Uno de esos edificios es el Centro Palestino para el Diálogo Cultural y el Desarrollo, cuya sede está en ruinas desde el martes, señala su director, Wajeeh Abu Zarife. “Hay bombardeos por todos los lados. Ahora mismo ninguno en Gaza sentimos que estemos en un lugar seguro. Ni en casa, ni en la calle, ni en los hospitales, ni siquiera en las escuelas de la UNRWA. La gente va corriendo de un lado para otro”. A Abu Zarife lo que le preocupa, sin embargo, no son estos días, sino lo que viene: “Que ni sabemos lo que es, ni vemos esfuerzos para detenerlo”.
Es la “fuerte venganza” ―en palabras de Netanyahu― en la que las Fuerzas Armadas israelíes han lanzado ya “cientos de toneladas de bombas”, con “énfasis en el daño, no en la precisión”, según su portavoz, Daniel Hagari. Desde el sábado, responsables políticos y militares israelíes vienen subrayando el enfoque y magnitud de la ofensiva, que previsiblemente incluirá una invasión terrestre. “En la guerra, hay que ser brutal”, ha dicho el ministro de Finanzas, el ultraderechista Bezalel Smotrich, al defender “un golpe no visto en 50 años [la Guerra del Yom Kippur] que acabe con Gaza” y con bombardeos “brutales que no tengan significativamente en consideración el asunto de los cautivos”, en referencia a los al menos 130 israelíes en la Franja, secuestrados durante el ataque. “Vamos a cambiar Oriente Próximo”, ha resumido Netanyahu.

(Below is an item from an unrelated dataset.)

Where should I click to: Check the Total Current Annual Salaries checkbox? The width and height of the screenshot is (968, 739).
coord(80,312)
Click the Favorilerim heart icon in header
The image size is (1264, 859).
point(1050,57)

Si para la joven Muhaisen esta es su peor guerra, para el español Raúl Incertis es la primera de este calibre. Es anestesista y llegó a la Franja hace apenas 11 días para una misión de cirugía ortopédica y reconstructiva de la ONG Médicos sin Fronteras. Está reubicado con otras decenas de trabajadores humanitarios y de organizaciones internacionales en un sótano de un edificio de la ONU que le parece “el paraíso en la tierra”, en comparación con sus dos primeros días en un edificio sin sótano, en una realidad más parecida a la de los locales. Allí, él y sus ocho compañeros de la ONG pasaron la noche del lunes “agazapados en el suelo” de la planta baja, escuchando proyectiles cada pocos minutos. “Bombardearon una mezquita a unos 150 metros. Se rompieron los cristales de la casa. Pero la peor experiencia de mi vida fue escuchar cómo empezaban entonces a llorar de miedo los niños en una casa al lado”, afirma.
Cuando la adolescente Shahd Raed Al Wahidi se excusa porque lleva tres días casi sin conexión, siente la necesidad de añadir una frase tranquilizadora: “Estamos vivos”.